Sayap Burung Patah

rimachmed
Chapter #7

Bagian #7

7

Aku tidak bisa tenang. Sebanyak apapun aku tidak ingin memikirkannya, sebanyak itulah pikiran itu mampir di kepalaku. Aku sudah berbaring di atas kasurku sepanjang hari, menatap langit-langit kamarku dengan perasaan tidak enak. Sebenarnya apa yang sudah dikatakan Adlan? Itu sama sekali tidak masuk akal. Dialah orang pertama yanng menemui ibu dan membicarakan hal keji itu pada ibu. Dia yang pertama kali mengenalkannya pada ibu, mustahil bahwa dia tidak ada sangkut pautnya soal ini.

Aku jadi dibuat jijik sendiri. Betapa berani dia mencoba menciptakan omong kosong yang tidak bisa dipercayai seperti itu. Sekali dia orang biadab, dia tetap menjadi orang orang biadab di mataku. Walau dia memasang mata tak berdosa seperti pagi tadi. Kernyitan tipis di keningnya membuatnya tampak seperti orang lemah yang sudah lama disakiti. Kenapa aku kellihatan yang paling berdosa sekarang. Aku menamparnya dan menuduhnya untuk sesuatu yang tidak dia lakukan. Dia pasti melakukannya, dia hanya berpura-pura seakan tidak melakukannya. Tapi... Bagaimana jika dia memang tidak melakukannya. Tidak, itu tidak akan merubah apapun, bagiku dia masih orang jahat yang mencoba menjerumuskan orang lain dengan tampang tak berdosanya itu.

Seorang mengetuk pintu kamarku aku langsung membangkitkan tubuhku dan duduk di atas kasur. Tante Naura menampakkan wajahnya. Dia masih mengenakan baju bagus sehabis pergi dari luar. Tentu saja aku tahu ke mana semua uang ratusan juta milik ayah habis, wanita itu sudah hidup sangat berjaya semenjak mengenal ayah. Dia jadi tampak persis sekali seperti wanita penjilat di dongeng Cinderella, bedanya, dia sangat pintar untuk memasang wajahnya. Dia yang paling munafik dari semua orang yang kukenal sepanjang hidupku.

“Tante buat pasta banyak banget, kamu mau?”

“Aku tidak suka pasta.”

“Benarkah, ayahmu bilang kamu suka sekali pasta.”

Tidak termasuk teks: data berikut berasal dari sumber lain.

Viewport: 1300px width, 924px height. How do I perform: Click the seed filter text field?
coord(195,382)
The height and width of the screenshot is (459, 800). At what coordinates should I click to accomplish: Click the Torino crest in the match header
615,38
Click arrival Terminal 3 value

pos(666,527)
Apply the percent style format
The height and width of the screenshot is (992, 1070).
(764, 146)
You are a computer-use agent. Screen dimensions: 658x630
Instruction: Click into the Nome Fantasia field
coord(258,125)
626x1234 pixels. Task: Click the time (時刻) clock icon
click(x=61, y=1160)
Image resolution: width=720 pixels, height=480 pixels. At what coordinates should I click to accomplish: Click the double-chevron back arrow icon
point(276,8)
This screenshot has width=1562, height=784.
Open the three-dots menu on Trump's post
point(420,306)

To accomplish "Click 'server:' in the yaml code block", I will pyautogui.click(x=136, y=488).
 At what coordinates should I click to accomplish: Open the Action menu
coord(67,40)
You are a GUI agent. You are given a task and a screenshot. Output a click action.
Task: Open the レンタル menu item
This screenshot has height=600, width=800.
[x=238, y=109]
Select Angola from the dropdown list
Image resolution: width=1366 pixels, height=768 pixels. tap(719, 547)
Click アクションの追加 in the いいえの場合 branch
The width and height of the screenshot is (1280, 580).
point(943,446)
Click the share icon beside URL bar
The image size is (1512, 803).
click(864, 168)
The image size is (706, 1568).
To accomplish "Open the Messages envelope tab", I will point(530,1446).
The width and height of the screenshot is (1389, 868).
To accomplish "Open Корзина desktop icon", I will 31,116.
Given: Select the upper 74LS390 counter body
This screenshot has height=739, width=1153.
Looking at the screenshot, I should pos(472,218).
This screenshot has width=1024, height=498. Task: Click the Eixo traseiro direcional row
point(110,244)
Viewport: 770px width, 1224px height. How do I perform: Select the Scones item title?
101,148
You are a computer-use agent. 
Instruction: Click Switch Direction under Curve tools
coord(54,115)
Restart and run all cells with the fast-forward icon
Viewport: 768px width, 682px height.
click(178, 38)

Aku membaringkan tubuhku, tidur dengan memunggunginya, “ya, itu dulu, sekarang aku sangat membencinya,” ucapku yang pasti membuat wanita itu diam seribu bahasa. Aku bisa merasakan bagaimana dia bergeming cukup lama di daun pintu. Ada sesuatu yang ingin dia katakan sebelumnya. Aku bertaruh pasti ada banyak sekali drama yang ingin ia mainkan di depanku. Sekarang tidak ada lagi. Dia mendesah napas berat kemudian menutup pintunya.

Aku meraih ponselku dan melihat itu sudah pukul tujuh malam. Aku sudah seharian di rumah dan sekaranng aku merasa teramat bosan. Tidak ada pesan apapun di sana. Semenjak insiden itu, percayalah, temanku jadi tidak punya apa-apa lagi yang harus mereka katakan padaku. Dalam artian yang lain aku benar-benar sudah diasingkan sekarang. Pasti ada satu hal yang bisa aku lakukan. Aku jadi berpikir keras, sesuatu yang bisa membantuku untuk keluar dari lingkaran setan yang ada di kepalaku. Aku bangkit berdiri dan mengganti celana tidurku dengan celana jins. Aku pun keluar dari kamar.

Di ruang tengah, Tante Naura sibuk menyuapi anak laki-laki empat tahun yang sedang gila gadget itu, menggunakan sebagian besar waktunya untuk binatang-binatang yang sedang berjoget-bernyanyi, dengan makaroni. Saat aku keluar, dia tampak sumringah.

“Nah, ini Della, kamu bisa makan jatahmu,” seakan aku keluar dari kamarku adalah untuk menyenangkannya atas masakan yang baru saja dia buat itu.

“Aku mau keluar.”

“Keluar? Kemana? Ini sudah malam.”

“Kupikir, itu bukan urusanmu.” yang membuat Tante Naura diam seribu bahasa lagi. Aku hanya menatapnya dengan tatapan sengit. Apa aku juga harus meminta izinnya ke mana aku harus pergi. Kupikir selagi ayah tidak ada di sini, dia harus berhenti berpura-pura peduli padaku.